Water and Culture
by Amy Gaspar, Dogbo Ahome, Benin
In Benin, it is customary to offer water to visitors who enter your home. This simple gesture is very important in Beninese culture. It means that you are welcome to speak in the home as you please, with nothing to be nervous about. It is considered rude not to offer water and not to drink water that is offered.
As a foreigner, it is not always in the best interest of my health to drink water that is offered to me. I was relieved to learn that I may simply pour a little water on the ground as a symbolic gesture. By pouring water on the ground, I am saying that I am not alone—spirits accompany me, and I am offering them the water.
I would just like to give you a little information on the Dogbo Ahome water pump where I took the photos for this project. Dogbo Ahome is a small village located southwest of my village. The pump was put in by a "white man's project" 15 years ago. According to the local story, the first day the pump was available to the local villagers, everyone came to get water.
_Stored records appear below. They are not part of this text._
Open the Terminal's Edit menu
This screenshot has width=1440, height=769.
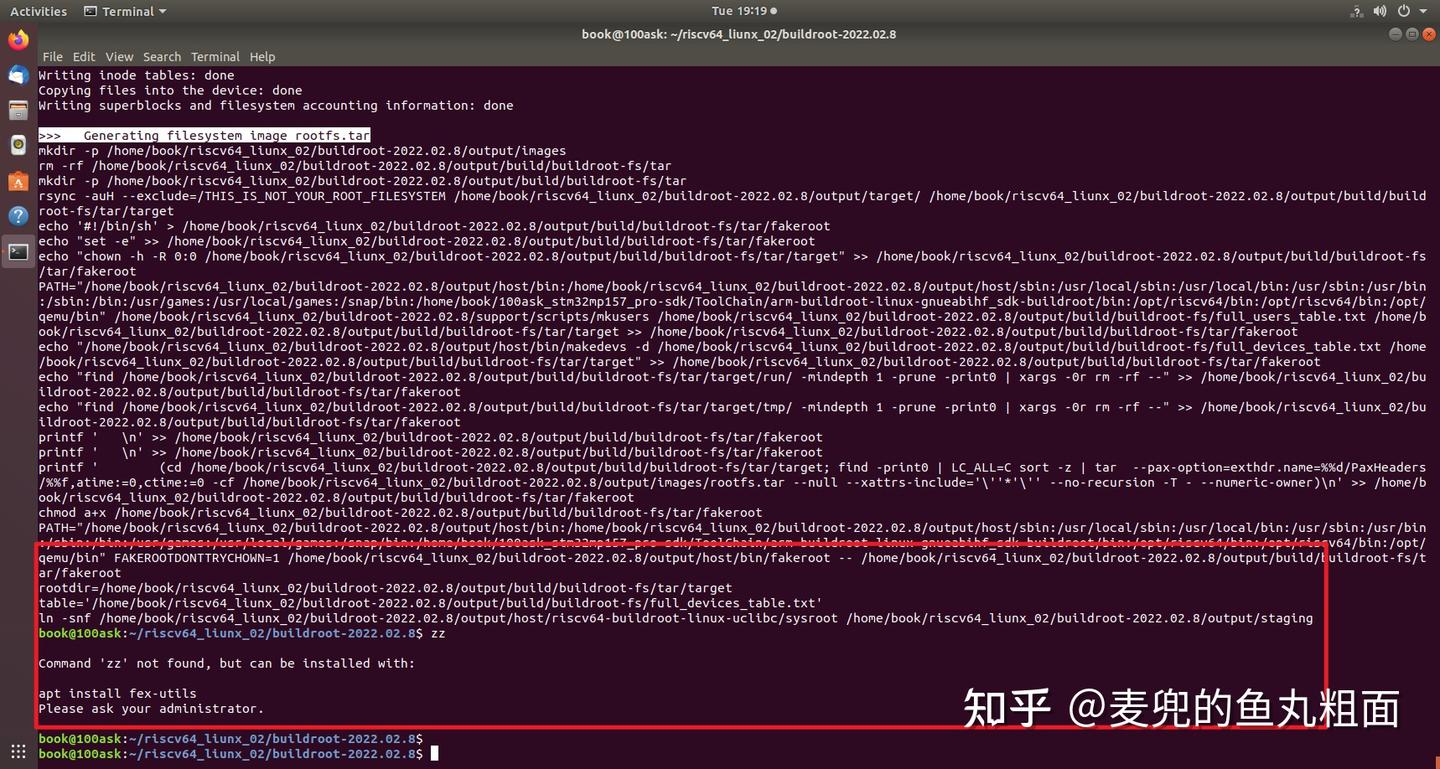point(84,57)
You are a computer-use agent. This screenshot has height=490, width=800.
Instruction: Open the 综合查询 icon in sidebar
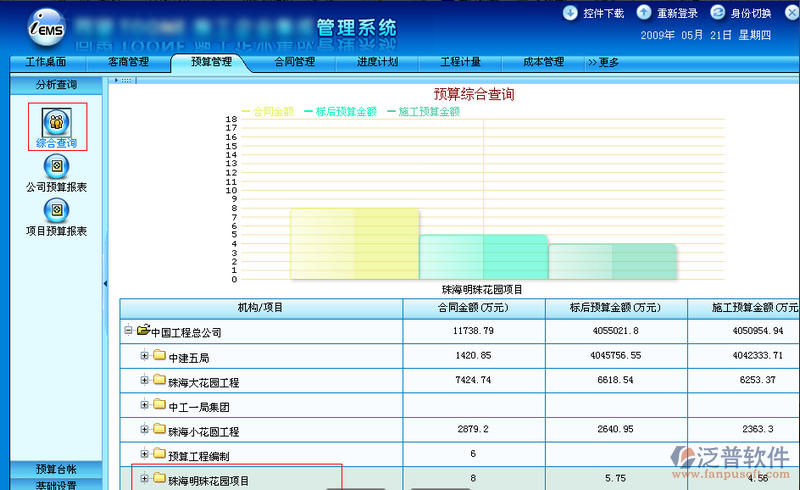pyautogui.click(x=56, y=122)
The local voodoo queen did not get to the pump in time; the water had already been turned off when her helpers got there. The queen was angry and told her helpers to return to the pump, and said that it would be running when they got there. Since that day the water has run all the time.
Before this pump was put in the people had to rely on collected rainwater or walk three kilometers to a well. Now water is always available and free to everyone.